During this process, how we are guided makes a great deal of difference in how we will turn out, but it will never change the course that the development of our brains will take. We will lack what we are going to lack, and the best that can be done is directing our understanding of the world and how certain behaviors in it benefit us more than the alternative.

We are reward-driven and punishment-resistant. Tell us no, and we will likely take that as a challenge. Distract us with something more appealing, and you have our attention.

As we age, the differences between us and those around us dictate that we craft a mask that allows us to seem like everyone else. Neurotypicals develop social masks, a presentation of self that presents the best light possible.
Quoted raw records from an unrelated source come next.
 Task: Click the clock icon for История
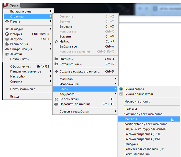point(7,34)
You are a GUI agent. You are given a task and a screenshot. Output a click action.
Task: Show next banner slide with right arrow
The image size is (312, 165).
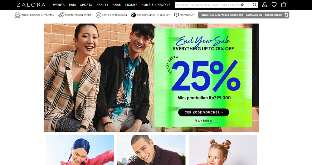[254, 78]
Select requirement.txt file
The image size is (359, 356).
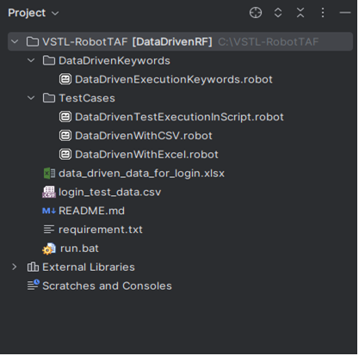[x=101, y=230]
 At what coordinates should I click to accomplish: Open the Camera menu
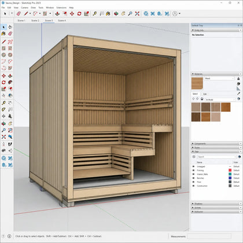pyautogui.click(x=24, y=8)
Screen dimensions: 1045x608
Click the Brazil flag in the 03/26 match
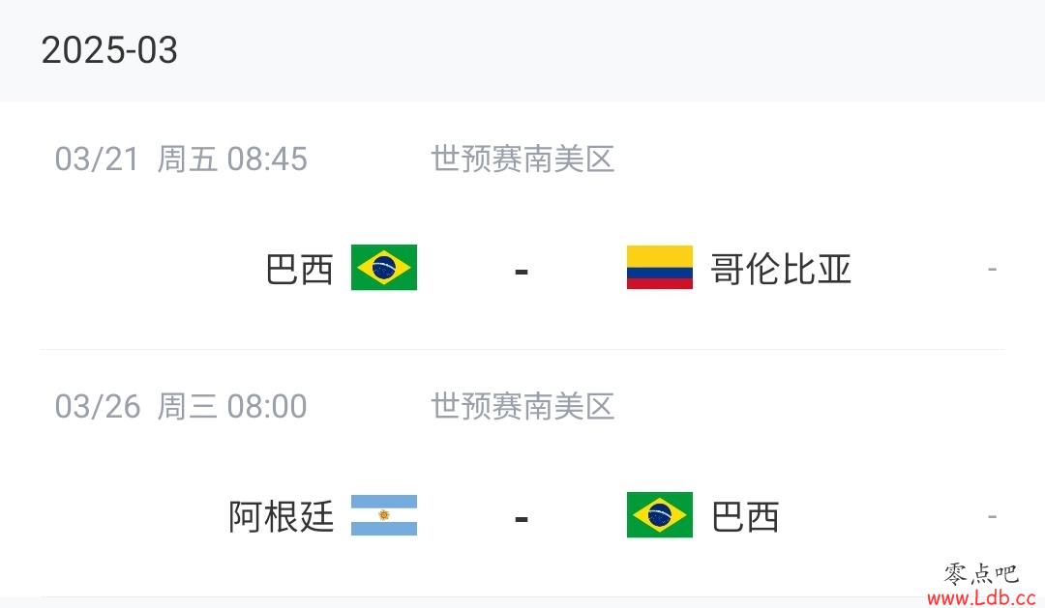[659, 515]
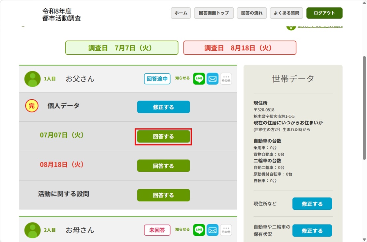Click the page's vertical scrollbar
This screenshot has height=242, width=367.
pos(364,107)
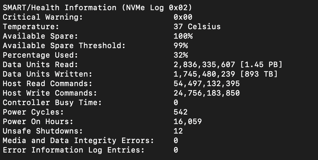Click the Percentage Used label text
The height and width of the screenshot is (160, 318).
click(x=40, y=55)
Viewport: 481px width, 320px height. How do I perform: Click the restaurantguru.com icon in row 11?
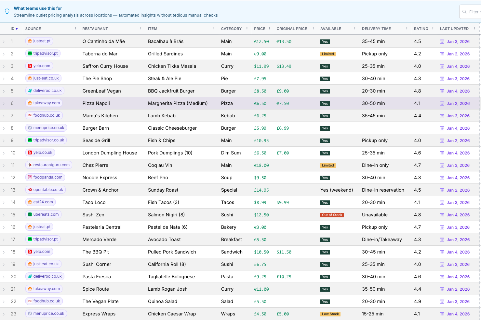pos(30,165)
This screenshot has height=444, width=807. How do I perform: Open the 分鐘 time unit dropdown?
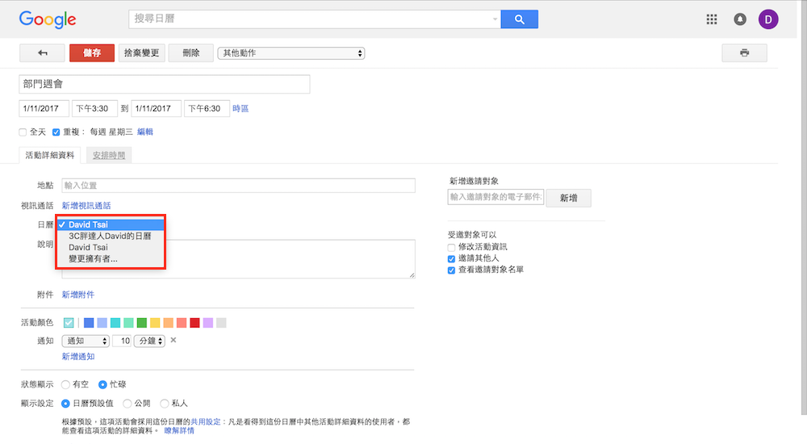pyautogui.click(x=149, y=341)
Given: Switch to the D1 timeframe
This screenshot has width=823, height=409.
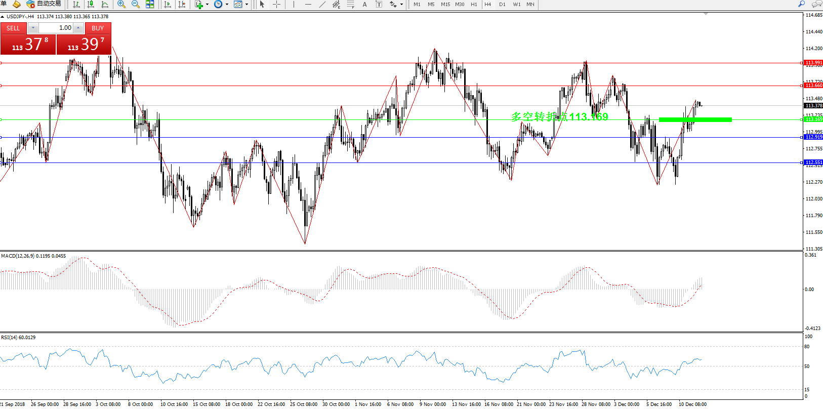Looking at the screenshot, I should (502, 4).
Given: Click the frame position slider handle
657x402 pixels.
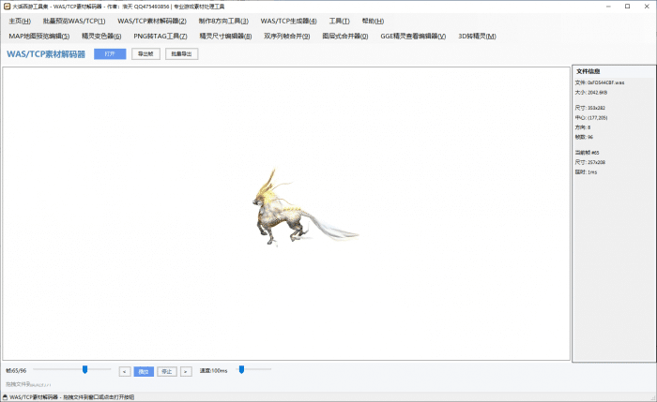Looking at the screenshot, I should [x=84, y=370].
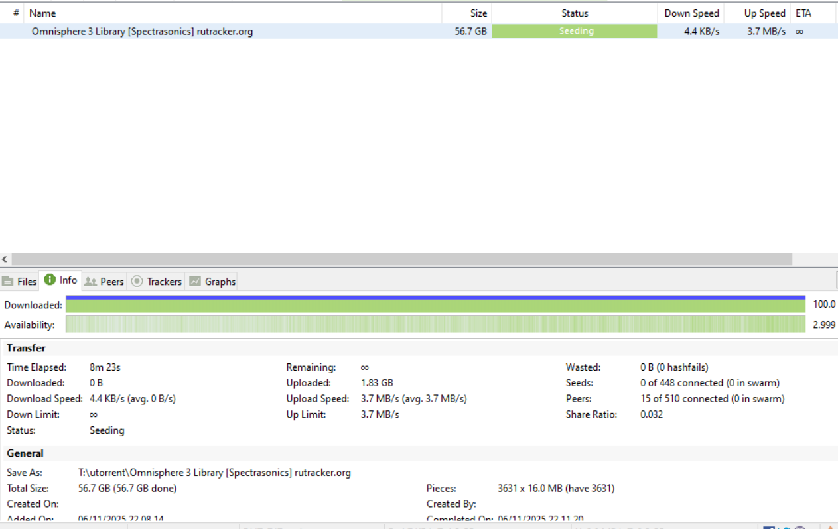Sort torrents by Name column header
838x529 pixels.
point(42,13)
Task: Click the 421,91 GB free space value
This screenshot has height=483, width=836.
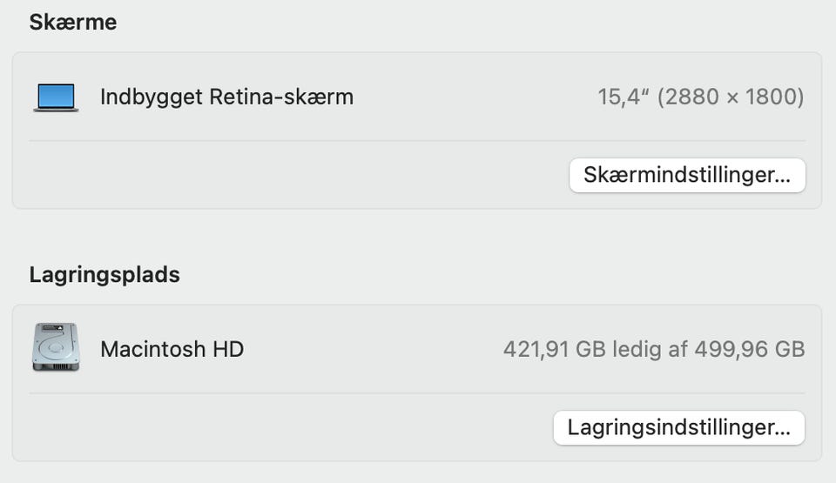Action: pos(552,349)
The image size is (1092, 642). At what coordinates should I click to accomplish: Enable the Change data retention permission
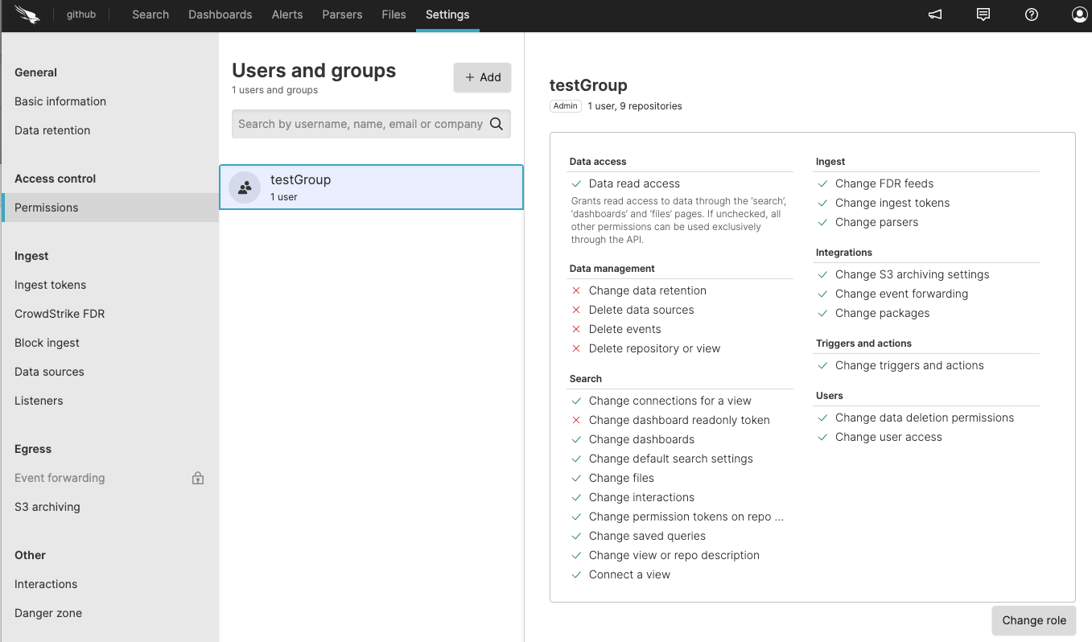pyautogui.click(x=576, y=290)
Psychopathic masks are far more involved and detailed. These masks are a different person entirely, and the more honed the mask, the more obvious it to us that we are very different than those around us. However, most of us will never think for a moment that we are psychopathic. We are no more immune to the myths about the condition than the rest of the world. We don’t identify with the stories that are associated with that word, and most of us will never understand that this is what makes us different than the others.

Growing up had its ups and downs, and I certainly was no angel. Psychopathy is a roller coaster that must be learned so you can round the curves without going off the track. It takes time, and it was no different in my case. As time went on, the disparity between myself and my peers was something that could not be ignored.

Where people formed groups, I never cared to belong. When others sought each other out in times of trouble, I saw no need. Problems in the family, which at times were plentiful, simply never fazed me or made an impact on me in any way. This alarmed my parents enough that they assumed I was dangerously suppressing things. I was promptly sent to therapy to be assessed. This was one of many times I was sent for therapeutic assessment, either due to others’ concern about my indifference, or when I managed to get myself in trouble while being entirely unrepentant save for the necessity of appeasing those in charge.

This difference in attachment, need, consideration, emotional necessity was more tangible as time went on. I decided to finally find out what the difference between us was. It is where I first heard the word I now recognize as being a part of who I am: Psychopathy.

Myths take time to dissipate, but the clinician who was delivering this news to me came prepared. He was able to describe the differences between what is believed about psychopathy and what psychopathy actually is. In a single moment the understanding settled in that psychopathy was the difference between me and the world. It made perfect sense, and in the typically psychopathic manner, I filed it away and went on with my day.

Psychopaths may lack in fundamental experiences most people share, but that means nothing about the person with it. How a person behaves, how they treat the world around them — that should determine their value. Not the way their brain was wired.

Psychopathy is rare, it is misunderstood, and those born with it are demonized for existing. It would be far better understood if the cloud of misinformation were lifted, and those who indeed are psychopathic could say as much without concern over judgment or worse. There would be studies done on psychopathy in the real world, not limited to prisons, and the shroud of fear could finally be dispelled. Psychopaths are your friends, your neighbors, possibly your family. Being psychopathic does nothing to change that — and it can only change how you see them if you allow it to.